El discurso del delegado del Gobierno, en sus comienzos, vino a ser un tratado de ciencia política y policial en torno a los distintos conceptos filosóficos sobre el concepto de seguridad ciudadana. Al final, llegó a la conclusión, según las nuevas versiones escolásticas de la seguridad ciudadana, que es una responsabilidad de todos. Y entendemos que por muchos tratados que, en definitiva, no dejan de ser pensamientos y por tanto con posibilidad de ser discutidos, ya que no estamos hablando de una fórmula matemática que no permite ninguna duda, la seguridad ciudadana es una responsabilidad de los agentes de los Cuerpos y Fuerzas de Seguridad del Estado en primer término y, desde luego, de los políticos que son los responsables en última instancia de dirigir a esos estamentos. Intentar escurrir el bulto llevando también a los ciudadanos a ese estado de felicidad plena donde se deben sentir partícipes de esa seguridad es iniciar un camino que, cualquier día, finalizará en culpar a un señor por circular a las dos de la madrugada por un lugar ya que le han robado. Si no hubiera paseado por allí, no le hubieran robado.
La seguridad ciudadana es responsabilidad de los policías, en primer lugar, porque son quienes han elegido esa profesión. La seguridad ciudadana es responsabilidad de los policías, en segundo lugar, porque cobran por la realización de esa actividad.
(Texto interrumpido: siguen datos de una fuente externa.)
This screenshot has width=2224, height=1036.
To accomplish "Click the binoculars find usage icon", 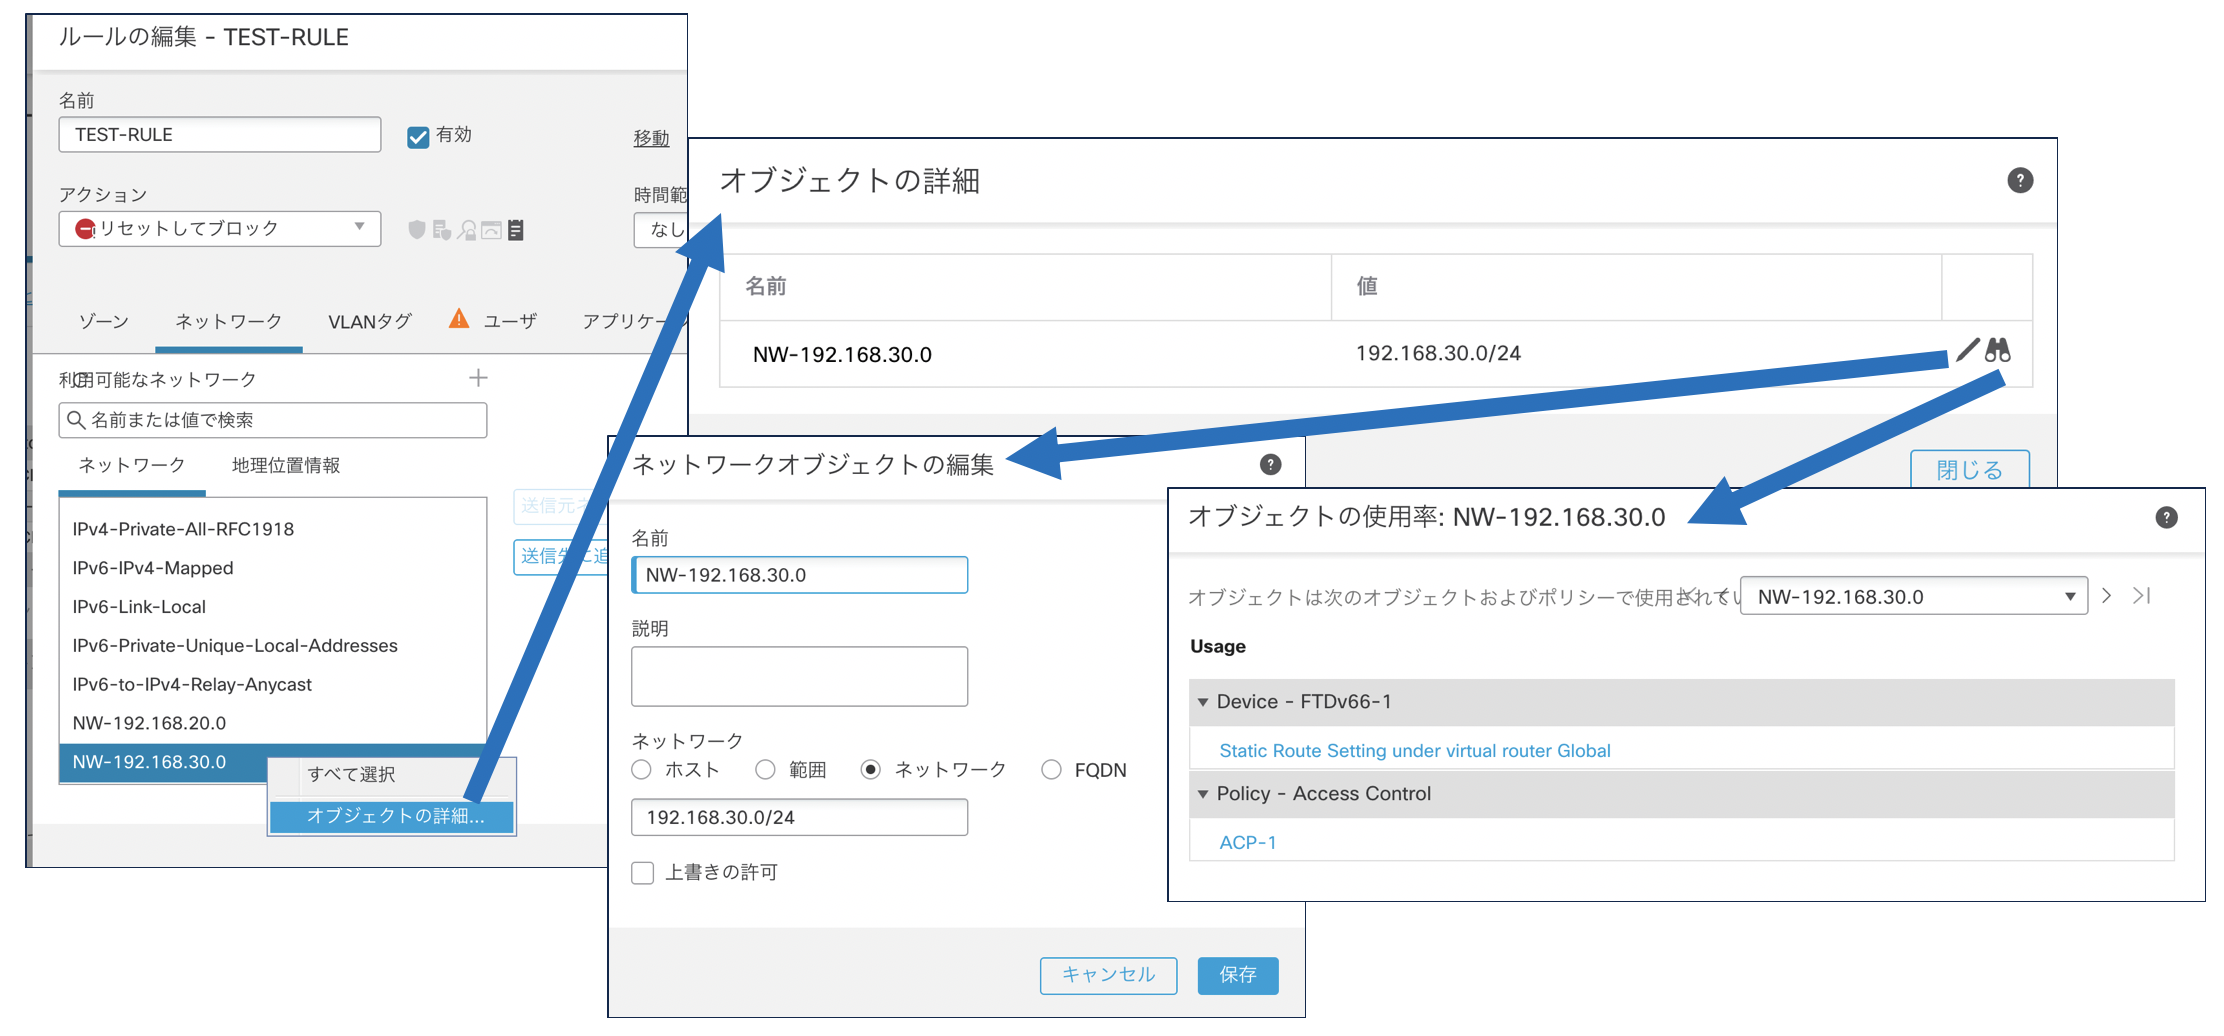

La seguridad ciudadana es responsabilidad de los policías, en tercer lugar, ya que ellos son los preparados para combatir a quienes delinquen.
Pero el problema no está en los policías, porque ellos saben a la perfección que son los responsables de la seguridad ciudadana, sino de los políticos que quieren mezclar a la ciudadanía en una labor que no es la suya para no ser ellos los responsables en última instancia.